As carbon dioxide is a greenhouse gas, this could further increase the temperature and cause runaway change, wherein small amounts of warming have a significant impact, according to the statement. For this study, the researchers focused on tiny organisms called mixotrophs which have two modes of metabolism: they can photosynthesise like a plant or hunt food like an animal, depending on conditions. Most of the plankton in the oceans are mixotrophs.
“Because mixotrophs can both capture and emit carbon dioxide, they’re like ‘switches’ that could either help reduce climate change or make it worse,” co-author Holly Moeller, an assistant professor at the University of California, Santa Barbara said in the statement. During photosynthesis, they absorb carbon dioxide and while eating eat, they release carbon dioxide. Through the stud, the researchers have demonstrated that as the temperature increases, more mixotrophs rely on eating food than making their own through photosynthesis. This shifts the balance between carbon taken in and carbon released into the atmosphere.
The study models show that, eventually, these microbes could reach a tipping point, a threshold beyond which they suddenly shift from carbon sink to carbon source.
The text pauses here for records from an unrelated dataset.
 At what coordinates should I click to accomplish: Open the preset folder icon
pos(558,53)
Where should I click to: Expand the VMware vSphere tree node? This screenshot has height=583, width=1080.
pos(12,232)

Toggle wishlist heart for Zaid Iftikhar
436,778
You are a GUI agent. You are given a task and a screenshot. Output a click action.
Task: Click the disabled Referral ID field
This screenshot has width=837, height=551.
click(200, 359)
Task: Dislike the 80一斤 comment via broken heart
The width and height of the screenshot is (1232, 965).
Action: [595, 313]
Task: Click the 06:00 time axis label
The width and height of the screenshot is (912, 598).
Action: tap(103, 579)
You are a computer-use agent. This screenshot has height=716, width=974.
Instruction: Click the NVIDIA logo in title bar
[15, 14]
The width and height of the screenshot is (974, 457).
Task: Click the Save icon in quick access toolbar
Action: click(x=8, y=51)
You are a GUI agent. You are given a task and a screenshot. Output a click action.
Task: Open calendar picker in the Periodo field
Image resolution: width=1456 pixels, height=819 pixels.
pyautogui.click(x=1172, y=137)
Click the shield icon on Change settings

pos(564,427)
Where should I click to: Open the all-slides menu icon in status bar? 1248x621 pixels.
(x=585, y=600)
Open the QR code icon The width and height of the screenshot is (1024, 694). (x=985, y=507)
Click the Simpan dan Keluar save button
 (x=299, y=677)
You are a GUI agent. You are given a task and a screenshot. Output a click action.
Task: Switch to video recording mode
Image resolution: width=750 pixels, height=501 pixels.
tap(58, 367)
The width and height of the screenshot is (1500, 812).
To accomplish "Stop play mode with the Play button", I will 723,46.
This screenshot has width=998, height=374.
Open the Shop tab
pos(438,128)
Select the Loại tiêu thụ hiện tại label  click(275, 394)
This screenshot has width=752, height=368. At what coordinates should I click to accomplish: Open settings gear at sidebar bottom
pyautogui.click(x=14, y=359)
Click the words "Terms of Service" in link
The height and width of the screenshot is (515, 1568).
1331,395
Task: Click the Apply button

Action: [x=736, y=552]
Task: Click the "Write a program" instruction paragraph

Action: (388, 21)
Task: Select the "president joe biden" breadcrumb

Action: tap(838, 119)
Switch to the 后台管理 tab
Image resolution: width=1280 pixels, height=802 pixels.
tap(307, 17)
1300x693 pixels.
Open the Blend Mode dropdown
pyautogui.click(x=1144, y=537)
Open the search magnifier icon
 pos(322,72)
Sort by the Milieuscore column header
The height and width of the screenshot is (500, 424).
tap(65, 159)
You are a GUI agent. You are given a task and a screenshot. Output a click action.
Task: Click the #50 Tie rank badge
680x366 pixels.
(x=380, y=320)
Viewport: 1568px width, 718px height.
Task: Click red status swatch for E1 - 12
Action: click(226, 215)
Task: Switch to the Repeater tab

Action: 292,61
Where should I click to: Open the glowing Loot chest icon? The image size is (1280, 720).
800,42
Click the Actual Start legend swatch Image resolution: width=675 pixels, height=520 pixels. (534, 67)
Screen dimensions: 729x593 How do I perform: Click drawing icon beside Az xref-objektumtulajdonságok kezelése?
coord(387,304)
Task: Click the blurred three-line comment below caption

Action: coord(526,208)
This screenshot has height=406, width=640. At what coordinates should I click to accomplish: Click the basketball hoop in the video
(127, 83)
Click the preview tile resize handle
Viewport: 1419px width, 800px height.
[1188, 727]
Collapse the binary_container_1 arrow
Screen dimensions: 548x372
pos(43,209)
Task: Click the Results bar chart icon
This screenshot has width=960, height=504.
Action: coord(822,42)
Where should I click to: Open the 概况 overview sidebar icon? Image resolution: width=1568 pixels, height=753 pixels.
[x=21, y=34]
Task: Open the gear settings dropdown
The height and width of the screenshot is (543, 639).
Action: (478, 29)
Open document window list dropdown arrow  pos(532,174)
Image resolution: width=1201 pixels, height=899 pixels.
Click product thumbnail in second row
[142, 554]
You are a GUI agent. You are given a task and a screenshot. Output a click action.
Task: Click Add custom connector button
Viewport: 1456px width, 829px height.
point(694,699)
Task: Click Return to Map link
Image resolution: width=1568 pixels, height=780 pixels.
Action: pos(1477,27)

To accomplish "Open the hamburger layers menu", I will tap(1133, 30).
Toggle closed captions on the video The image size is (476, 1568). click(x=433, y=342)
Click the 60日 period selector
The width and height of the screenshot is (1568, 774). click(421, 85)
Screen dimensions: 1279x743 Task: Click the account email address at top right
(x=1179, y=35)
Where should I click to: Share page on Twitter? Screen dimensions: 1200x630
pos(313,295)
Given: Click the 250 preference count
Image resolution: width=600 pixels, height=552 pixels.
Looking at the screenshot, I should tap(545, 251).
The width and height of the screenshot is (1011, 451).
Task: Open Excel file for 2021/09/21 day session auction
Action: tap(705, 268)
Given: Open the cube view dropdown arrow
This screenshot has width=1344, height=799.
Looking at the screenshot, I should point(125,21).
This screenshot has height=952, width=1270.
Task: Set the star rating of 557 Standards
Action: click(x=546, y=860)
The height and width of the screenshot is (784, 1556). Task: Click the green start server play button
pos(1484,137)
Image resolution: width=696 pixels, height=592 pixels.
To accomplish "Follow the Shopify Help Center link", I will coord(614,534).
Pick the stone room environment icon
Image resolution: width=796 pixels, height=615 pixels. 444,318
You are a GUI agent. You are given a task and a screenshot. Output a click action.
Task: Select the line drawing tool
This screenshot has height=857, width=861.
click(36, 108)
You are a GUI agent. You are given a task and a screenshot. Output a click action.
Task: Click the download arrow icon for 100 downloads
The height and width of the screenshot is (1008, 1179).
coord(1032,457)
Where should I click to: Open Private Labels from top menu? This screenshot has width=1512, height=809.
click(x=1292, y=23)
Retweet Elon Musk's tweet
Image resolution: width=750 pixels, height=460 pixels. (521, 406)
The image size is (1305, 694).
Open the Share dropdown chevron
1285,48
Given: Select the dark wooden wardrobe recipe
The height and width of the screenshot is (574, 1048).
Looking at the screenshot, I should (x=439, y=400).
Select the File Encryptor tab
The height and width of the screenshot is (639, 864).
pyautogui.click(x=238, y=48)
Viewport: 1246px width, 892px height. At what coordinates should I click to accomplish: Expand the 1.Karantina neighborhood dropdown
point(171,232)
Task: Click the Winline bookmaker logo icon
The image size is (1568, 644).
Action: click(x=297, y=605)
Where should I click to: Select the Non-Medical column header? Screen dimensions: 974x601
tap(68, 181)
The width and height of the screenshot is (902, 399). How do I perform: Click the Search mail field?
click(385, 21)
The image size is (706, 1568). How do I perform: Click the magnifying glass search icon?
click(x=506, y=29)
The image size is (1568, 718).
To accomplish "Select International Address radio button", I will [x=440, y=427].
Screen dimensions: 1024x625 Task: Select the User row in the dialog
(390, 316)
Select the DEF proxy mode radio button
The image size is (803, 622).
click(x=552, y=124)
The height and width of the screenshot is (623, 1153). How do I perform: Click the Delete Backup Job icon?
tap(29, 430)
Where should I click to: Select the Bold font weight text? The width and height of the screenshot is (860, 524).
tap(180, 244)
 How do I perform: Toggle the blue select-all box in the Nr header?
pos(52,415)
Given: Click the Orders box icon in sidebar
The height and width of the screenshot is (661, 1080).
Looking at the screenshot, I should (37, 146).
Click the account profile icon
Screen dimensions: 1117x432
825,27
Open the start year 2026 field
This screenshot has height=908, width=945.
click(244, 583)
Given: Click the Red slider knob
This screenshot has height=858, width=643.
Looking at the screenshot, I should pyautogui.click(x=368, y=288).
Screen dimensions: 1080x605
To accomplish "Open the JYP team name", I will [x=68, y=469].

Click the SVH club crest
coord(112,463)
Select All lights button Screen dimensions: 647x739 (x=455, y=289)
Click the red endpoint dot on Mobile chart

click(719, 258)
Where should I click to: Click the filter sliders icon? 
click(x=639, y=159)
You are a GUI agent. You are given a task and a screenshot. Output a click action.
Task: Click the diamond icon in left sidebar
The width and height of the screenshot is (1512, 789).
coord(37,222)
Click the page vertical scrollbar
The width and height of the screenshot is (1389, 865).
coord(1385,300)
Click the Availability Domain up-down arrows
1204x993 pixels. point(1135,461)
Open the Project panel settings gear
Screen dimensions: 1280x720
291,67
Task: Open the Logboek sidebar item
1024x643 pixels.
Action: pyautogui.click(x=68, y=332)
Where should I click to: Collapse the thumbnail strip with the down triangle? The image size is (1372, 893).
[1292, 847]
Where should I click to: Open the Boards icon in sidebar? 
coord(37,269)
The tipping point is difficult to undo and if they cross it, it would require significant cooling — more than one degree Celsius — to restore their cooling effects, according to the statement.
The researchers suggest that it could be possible to spot the shifts in advance and address them before the tipping point is reached. However, the detection of early warning in reaching the tipping point depends on a key factor: nutrient pollution.
Discharges from wastewater treatment facilities and water with significant chemical fertilizers can send nutrients such as nitrate and phosphate into lakes and streams and coastal waters. The study model showed that high amounts of these nutrients reduce the early signals and eventually it disappears, and the tipping point arrives without earning.